::: Ausgangstext
Am Nachmittag des 14.3. nahm ich den Zug nach Nara. Mein Ziel war das Omizutori, ein buddhistisches Bußfest durchgeführt an der Nigatsudo-Halle des Tôdaiji-Tempels, das sich über zwei Wochen erstreckt, und am 14. seinen Abschluss findet. Den Namen erhält dieses Ereignis, das seit über 1250 Jahren in diesem Tempel praktiziert wird, vom “Wasserschöpfen”, einem nächtlichen Ritual, an dem die Priester von einer Quelle das angeblich nur einmal im Jahr sprudelnde, heilende Wasser holen, und anschließend im Tempel eine Zeremonie abhalten.
Für die Besucher ist aber das Hauptereignis ein feierliches Feuerritual mit großen Fackeln (Ôtaimatsu), die auf dem Balkon der Nigatsudo-Halle über der Menge abgebrannt werden. Während an den vorangehenden Tagen eine Fackel nach der anderen präsentiert wird, werden am Abschlusstag, dem 14.3., alle gleichzeitig nebeneinander aufgereiht, das Ereignis ist also kurz aber umso intensiver.
::::::
::: Einträge
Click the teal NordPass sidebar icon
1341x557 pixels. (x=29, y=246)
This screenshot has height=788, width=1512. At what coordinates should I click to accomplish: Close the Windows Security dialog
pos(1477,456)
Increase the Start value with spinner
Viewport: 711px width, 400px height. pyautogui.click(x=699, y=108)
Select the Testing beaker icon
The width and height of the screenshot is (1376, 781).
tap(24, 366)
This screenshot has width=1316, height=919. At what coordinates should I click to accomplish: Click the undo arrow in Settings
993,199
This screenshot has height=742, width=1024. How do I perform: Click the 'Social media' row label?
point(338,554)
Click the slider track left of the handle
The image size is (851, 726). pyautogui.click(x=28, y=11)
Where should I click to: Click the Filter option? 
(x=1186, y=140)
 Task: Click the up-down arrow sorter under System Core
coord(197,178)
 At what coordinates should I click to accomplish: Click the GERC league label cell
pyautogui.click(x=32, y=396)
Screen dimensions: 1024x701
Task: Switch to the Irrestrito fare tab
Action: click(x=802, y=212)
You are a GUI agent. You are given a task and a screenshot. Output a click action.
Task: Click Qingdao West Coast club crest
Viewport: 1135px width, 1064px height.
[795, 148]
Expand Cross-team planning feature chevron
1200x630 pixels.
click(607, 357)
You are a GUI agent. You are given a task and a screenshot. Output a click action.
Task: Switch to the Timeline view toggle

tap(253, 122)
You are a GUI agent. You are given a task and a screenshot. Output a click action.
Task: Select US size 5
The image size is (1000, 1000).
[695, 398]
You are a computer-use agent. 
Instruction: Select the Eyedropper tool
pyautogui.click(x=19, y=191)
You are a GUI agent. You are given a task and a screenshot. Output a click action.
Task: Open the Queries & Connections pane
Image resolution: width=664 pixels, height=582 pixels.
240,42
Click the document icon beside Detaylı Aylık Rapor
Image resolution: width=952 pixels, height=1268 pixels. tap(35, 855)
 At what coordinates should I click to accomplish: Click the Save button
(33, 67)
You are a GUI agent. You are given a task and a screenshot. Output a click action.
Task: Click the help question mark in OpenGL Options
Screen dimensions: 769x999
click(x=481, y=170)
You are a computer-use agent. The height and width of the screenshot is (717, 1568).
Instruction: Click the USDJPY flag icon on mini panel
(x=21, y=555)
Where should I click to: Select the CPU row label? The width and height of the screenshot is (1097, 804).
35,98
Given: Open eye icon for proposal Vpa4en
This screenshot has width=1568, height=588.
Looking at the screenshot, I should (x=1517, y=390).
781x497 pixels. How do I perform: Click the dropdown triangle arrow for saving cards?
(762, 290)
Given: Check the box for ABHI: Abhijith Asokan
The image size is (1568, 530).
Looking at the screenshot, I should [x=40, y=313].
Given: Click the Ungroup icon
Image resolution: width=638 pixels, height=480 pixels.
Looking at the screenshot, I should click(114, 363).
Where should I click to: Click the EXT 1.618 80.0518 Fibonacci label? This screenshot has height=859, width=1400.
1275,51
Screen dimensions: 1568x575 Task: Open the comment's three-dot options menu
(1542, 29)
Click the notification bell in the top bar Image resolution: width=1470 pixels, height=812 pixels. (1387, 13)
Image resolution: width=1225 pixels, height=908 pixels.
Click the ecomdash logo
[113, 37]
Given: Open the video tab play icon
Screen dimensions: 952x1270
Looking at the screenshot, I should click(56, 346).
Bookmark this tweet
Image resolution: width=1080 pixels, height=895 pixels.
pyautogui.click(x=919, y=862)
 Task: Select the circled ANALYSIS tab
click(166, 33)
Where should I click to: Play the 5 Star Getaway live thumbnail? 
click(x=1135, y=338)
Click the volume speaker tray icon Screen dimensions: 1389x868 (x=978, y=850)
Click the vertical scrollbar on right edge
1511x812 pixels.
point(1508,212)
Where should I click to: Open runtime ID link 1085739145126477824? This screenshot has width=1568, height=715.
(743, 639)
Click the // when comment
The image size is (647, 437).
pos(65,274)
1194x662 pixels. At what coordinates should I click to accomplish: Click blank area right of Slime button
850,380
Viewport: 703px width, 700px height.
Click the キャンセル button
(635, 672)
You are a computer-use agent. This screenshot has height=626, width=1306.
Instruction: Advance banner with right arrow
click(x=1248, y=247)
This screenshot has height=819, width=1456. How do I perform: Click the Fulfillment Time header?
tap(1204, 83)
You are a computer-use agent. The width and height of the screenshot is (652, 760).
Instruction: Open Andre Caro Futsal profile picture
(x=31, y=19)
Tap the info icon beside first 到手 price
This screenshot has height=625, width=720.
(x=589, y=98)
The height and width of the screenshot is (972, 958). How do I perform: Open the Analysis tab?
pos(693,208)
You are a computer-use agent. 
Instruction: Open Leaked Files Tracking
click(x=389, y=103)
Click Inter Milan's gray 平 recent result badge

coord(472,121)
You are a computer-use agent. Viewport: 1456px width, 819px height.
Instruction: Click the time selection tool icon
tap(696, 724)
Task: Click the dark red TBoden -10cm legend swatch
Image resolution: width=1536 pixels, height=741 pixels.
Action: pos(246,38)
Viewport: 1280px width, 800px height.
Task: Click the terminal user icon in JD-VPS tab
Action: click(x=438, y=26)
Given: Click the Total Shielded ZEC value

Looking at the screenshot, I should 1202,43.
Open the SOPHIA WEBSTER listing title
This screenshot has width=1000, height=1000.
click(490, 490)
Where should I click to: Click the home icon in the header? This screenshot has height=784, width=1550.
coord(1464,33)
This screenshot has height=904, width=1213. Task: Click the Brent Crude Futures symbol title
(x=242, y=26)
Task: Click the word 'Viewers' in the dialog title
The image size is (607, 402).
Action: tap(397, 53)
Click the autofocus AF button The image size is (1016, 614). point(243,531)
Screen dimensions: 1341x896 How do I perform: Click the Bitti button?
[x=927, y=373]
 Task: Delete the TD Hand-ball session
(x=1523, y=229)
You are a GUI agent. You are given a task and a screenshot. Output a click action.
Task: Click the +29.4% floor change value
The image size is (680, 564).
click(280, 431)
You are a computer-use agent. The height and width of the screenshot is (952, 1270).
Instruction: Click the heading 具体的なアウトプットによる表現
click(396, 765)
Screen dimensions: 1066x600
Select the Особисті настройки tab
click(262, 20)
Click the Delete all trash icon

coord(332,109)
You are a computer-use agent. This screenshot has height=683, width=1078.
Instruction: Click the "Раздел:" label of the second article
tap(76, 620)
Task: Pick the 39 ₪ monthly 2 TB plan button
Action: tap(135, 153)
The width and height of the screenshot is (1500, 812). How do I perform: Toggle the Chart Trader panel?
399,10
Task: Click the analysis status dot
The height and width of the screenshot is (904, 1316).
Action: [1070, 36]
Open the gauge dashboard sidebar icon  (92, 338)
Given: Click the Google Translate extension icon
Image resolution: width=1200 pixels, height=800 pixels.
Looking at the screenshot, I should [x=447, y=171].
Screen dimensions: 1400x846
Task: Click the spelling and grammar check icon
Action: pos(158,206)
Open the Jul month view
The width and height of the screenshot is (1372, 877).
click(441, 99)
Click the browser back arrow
::::::
(Aufgaben)
a) Übersetze diesen Satz aus dem Text über das Omizutori ins Englische: „Für die Besucher ist aber das Hauptereignis ein feierliches Feuerritual mit großen Fackeln (Ôtaimatsu), die auf dem Balkon der Nigatsudo-Halle über der Menge abgebrannt werden.“
b) Gib aus dem Text über das Omizutori alles von „Für die Besucher“ bis hinunter zu „aber umso intensiver.“ Wort für Wort wieder.

(Lösungen)
a) For visitors, however, the main event is a solemn fire ritual with large torches (Ôtaimatsu), which are burned on the balcony of the Nigatsudo Hall above the crowd.

b)
Für die Besucher ist aber das Hauptereignis ein feierliches Feuerritual mit großen Fackeln (Ôtaimatsu), die auf dem Balkon der Nigatsudo-Halle über der Menge abgebrannt werden. Während an den vorangehenden Tagen eine Fackel nach der anderen präsentiert wird, werden am Abschlusstag, dem 14.3., alle gleichzeitig nebeneinander aufgereiht, das Ereignis ist also kurz aber umso intensiver.